→ **Exercise**
In the study excerpt, condense the paragraph beginning "Adipose tissue was harvested" into a bulleted list that keeps its main facts.

The described study aims to develop an ex vivo process to study the metabolic activity and adipogenesis of human ASCs derived from patients with type II diabetes mellitus to determine viability within the tissue engineering field. The ASCs are assessed within a hollow fiber–based bioreactor under three-dimensional dynamic perfusion to function as a potential model for drug therapy, specifically type II diabetes mellitus. The presented work includes the analysis and comparison of metabolic behavior and functionality of human ASCs isolated from adult patients with type II diabetes and non-diabetic patients.

Materials and methods

Adipose stem cell isolation

Adipose tissue was harvested from the abdominal depots of type II diabetic female patients (39 and 62 years old, body mass index (BMI) of 27.4 and 32.0, respectively) and from female patients without diabetes (55 and 25 years old, BMIs of 25.5 and 28.6, respectively), all undergoing elective plastic surgery at the University of Pittsburgh Medical Center in Pittsburgh, PA, USA. Tissue was collected under a human studies exempt protocol approved by the University of Pittsburgh Institutional Review Board (IRB). The University of Pittsburgh waived the need for written informed consent from the participants under an exempt review and approval process. De-identified specimens were obtained from discarded surgical tissue under an approved process that did not require subjects to provide written or verbal informed consent. Samples were not pooled between diabetic and non-diabetic patients rather; cells from two separate diabetic samples were combined in one instance to provide sufficient number of cells required for optimal inoculation and cell-to-cell communication within the bioreactor (Table 1, Bioreactor 4). Non-diabetic patients were not prediabetic and did not have insulin resistance at time of adipose tissue harvesting.

→ **Excerpted data**
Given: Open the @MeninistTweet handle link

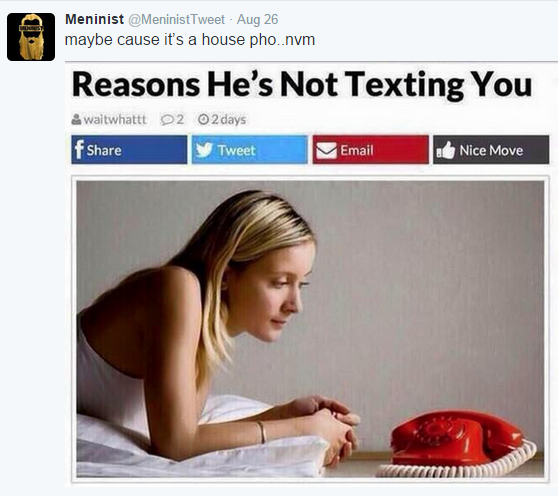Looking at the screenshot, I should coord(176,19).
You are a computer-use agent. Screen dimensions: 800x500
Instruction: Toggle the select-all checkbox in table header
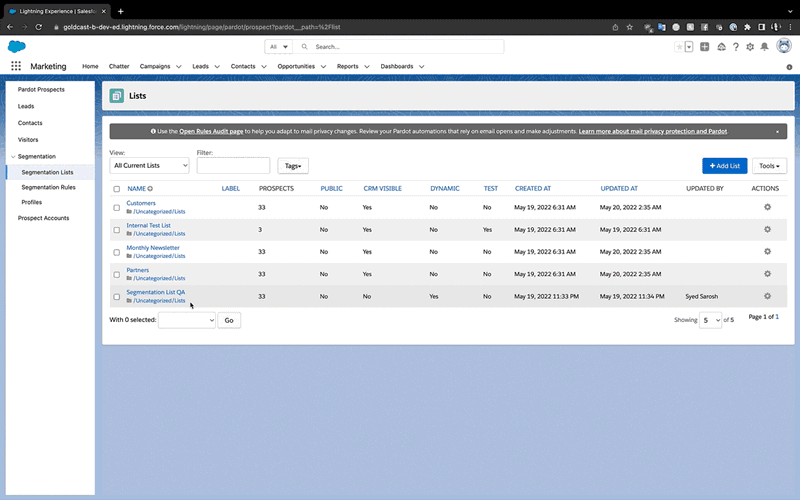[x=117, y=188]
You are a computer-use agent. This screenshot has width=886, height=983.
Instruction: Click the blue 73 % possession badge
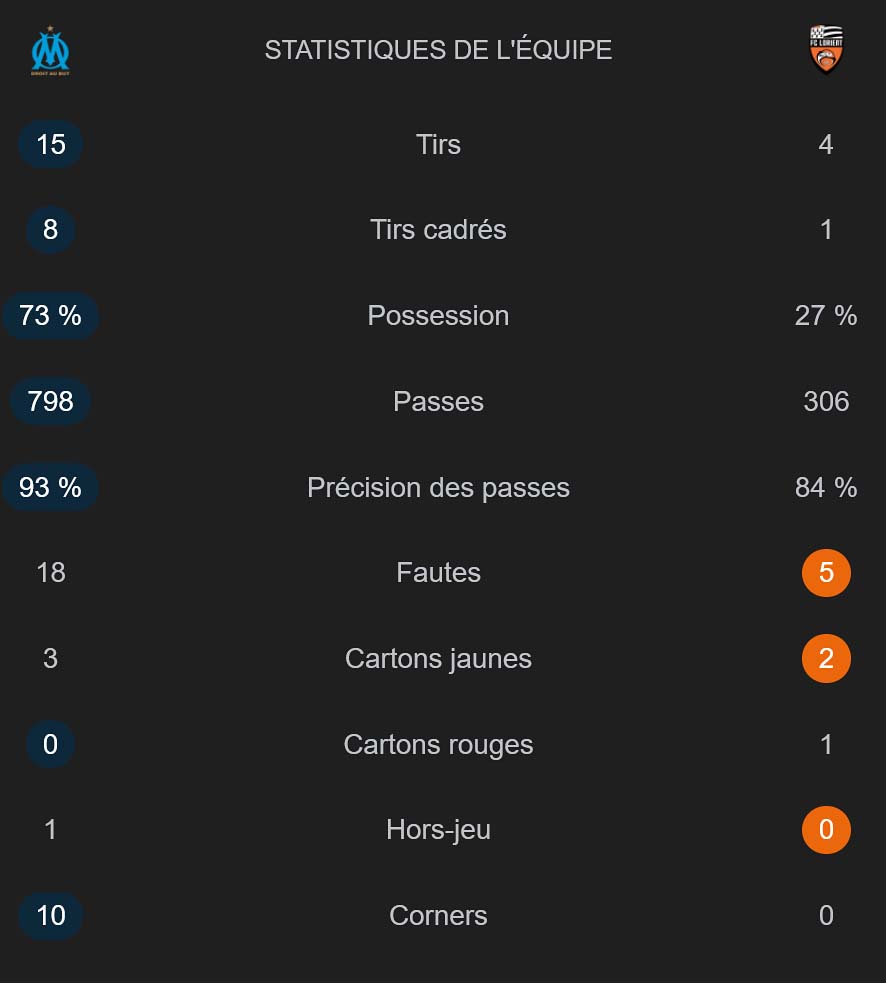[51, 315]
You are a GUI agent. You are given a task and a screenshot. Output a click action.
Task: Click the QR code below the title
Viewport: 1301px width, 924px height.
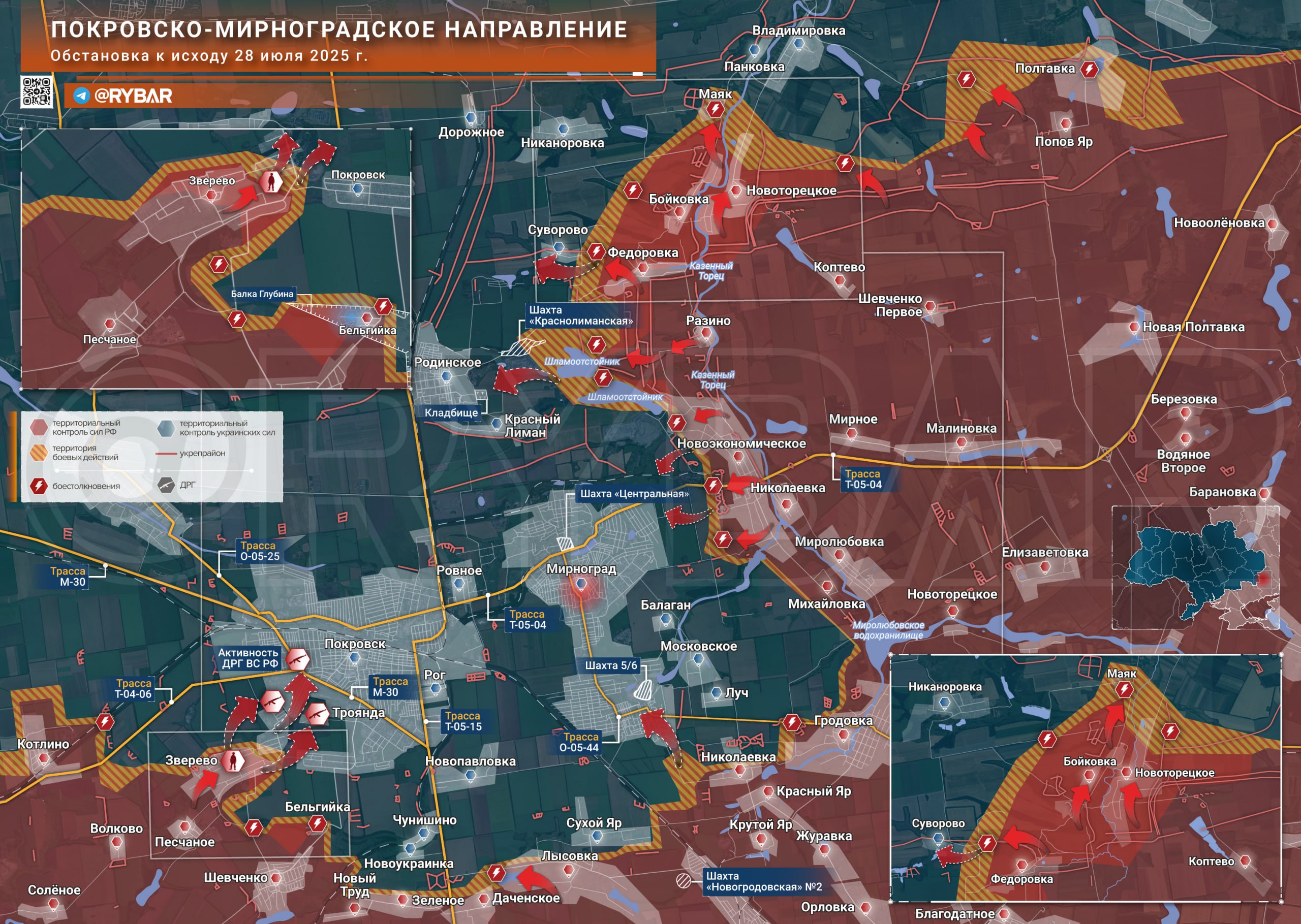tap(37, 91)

→ **Output of the task**
- Adipose tissue came from the abdominal depots of female patients undergoing elective plastic surgery at the University of Pittsburgh Medical Center in Pittsburgh, PA, USA.
- Type II diabetic donors: aged 39 and 62, with BMIs of 27.4 and 32.0.
- Non-diabetic donors: aged 55 and 25, with BMIs of 25.5 and 28.6. They were not prediabetic and had no insulin resistance at harvest.
- Collection followed a human studies exempt protocol approved by the University of Pittsburgh IRB, which waived written informed consent.
- De-identified specimens were taken from discarded surgical tissue, with no written or verbal consent required.
- Diabetic and non-diabetic samples were never pooled. In one case, cells from two diabetic samples were combined to supply enough cells for optimal inoculation and cell-to-cell communication in the bioreactor (Table 1, Bioreactor 4).